America Is Hard to See
Explore the exhibition title
The exhibition’s title, America Is Hard to See suggests the impossibility of presenting a simplified or single narrative or history of American life. Rather, the title, America Is Hard to See is used as a metaphor to suggest that multiple narratives implied by the works on view are complicated, layered, nuanced, and fluid.
In his neon work Rückenfigur, (2009), Glenn Ligon reconfigured the word America to reflect on a country that, in his words, is both a “shining beacon” and “dark star.” He remarked: “I was thinking about Dickens’s ‘the best of times, the worst of times,’ we can elect Barack Obama, and we’re still torturing people in prisons in Cuba. Those things are going on at the same time.”
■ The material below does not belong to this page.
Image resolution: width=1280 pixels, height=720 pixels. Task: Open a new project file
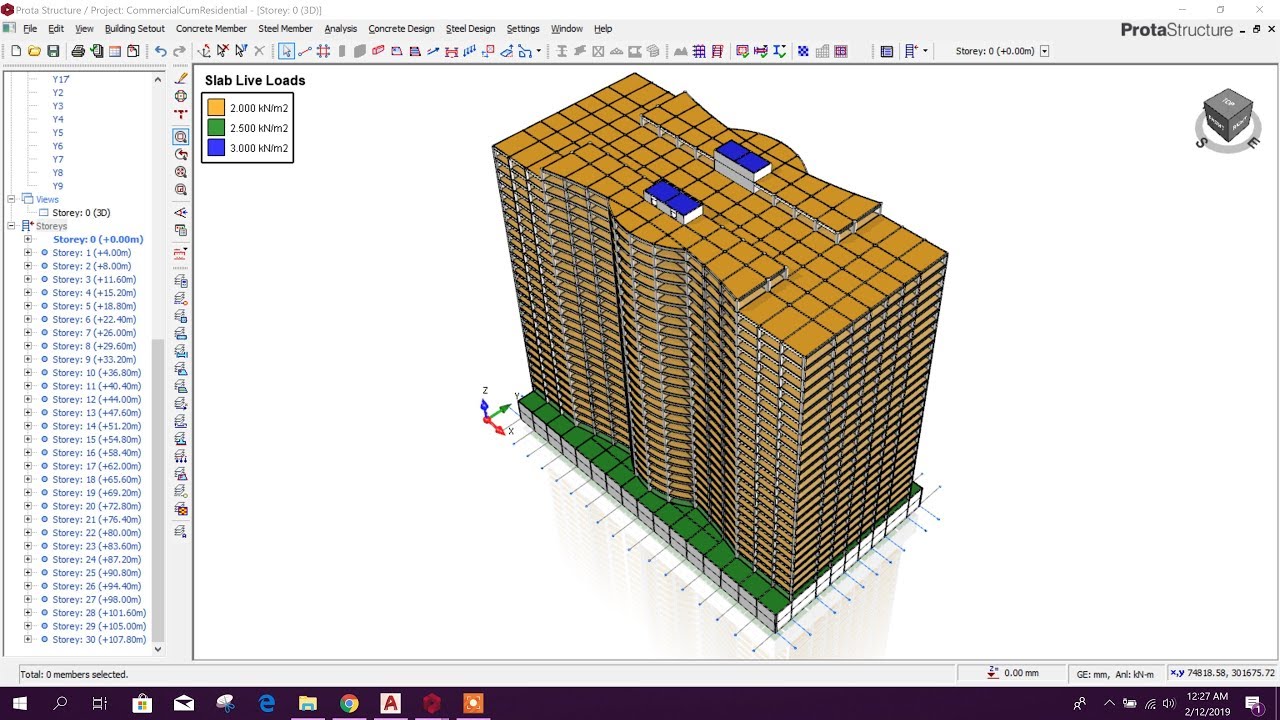(17, 50)
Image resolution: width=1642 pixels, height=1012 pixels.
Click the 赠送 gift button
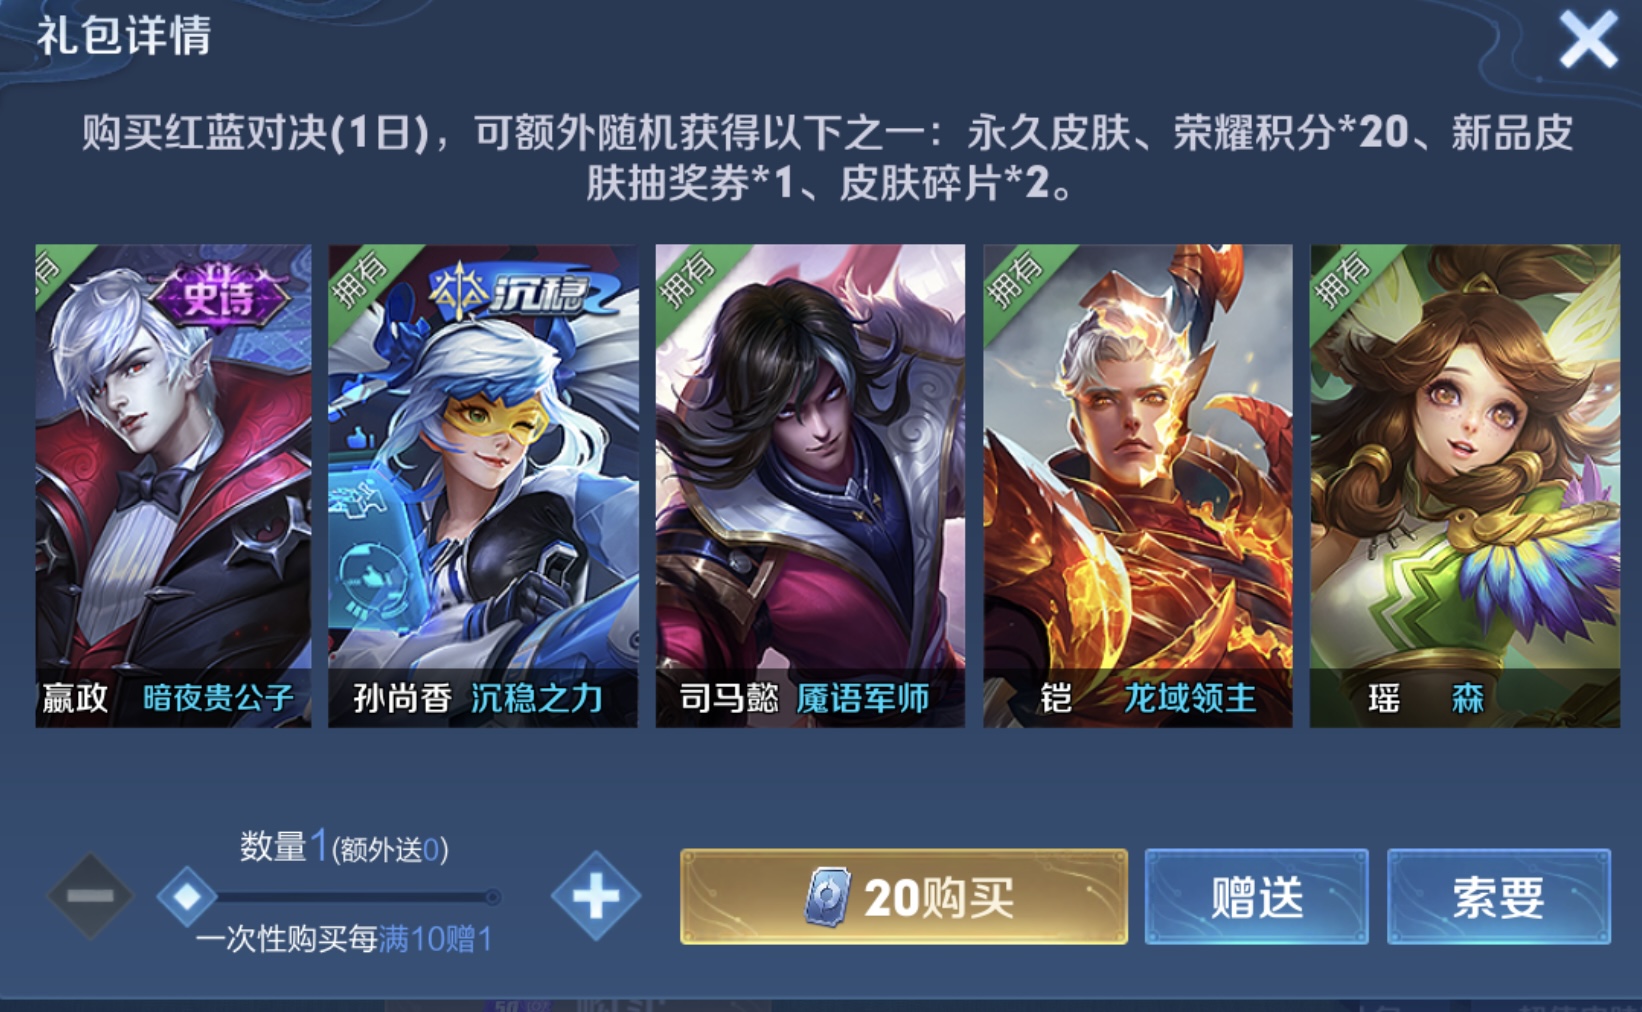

a. With your students, discuss Ligon’s statement. In what ways is the United States both a “shining beacon” and a “dark star?” Ask students to consider this question both historically and in our present moment.
How does Ligon use the word “America” to create a metaphor for the times we live in? Ask students to think about how the content, form (reversed letters), and materials Ligon used in this work might function metaphorically or symbolically.
b. Read and discuss Robert Frost’s poem, America is Hard to See (1951) with your students:
What is Frost’s view of Columbus’s voyage and his “discovery” of America?
In what ways does the poem suggest that America is hard to see?
How is this poem different from other poetry, literature, or song lyrics about America that students may have read?
The film America is Hard to See (1970), a documentary about Eugene McCarthy campaigning for the 1968 Democratic presidential nomination by Emile de Antonio, can be viewed on YouTube:
c. In 1968 Dr. Martin Luther King Jr. and another Democratic presidential nominee Robert Kennedy were assassinated, Republican Richard Nixon won the presidential election, the Vietnam war was still raging, and the country was rocked with race riots and student protests. Ask your students to research and discuss the events of 1968 and compare them to contemporary social and political issues. What are some of the social and political challenges that Americans face today?
d. Using the words “America is. . .” ask your students to brainstorm adjectives, nouns, metaphors, and similes to complete the phrase. Make a group word wall in your classroom.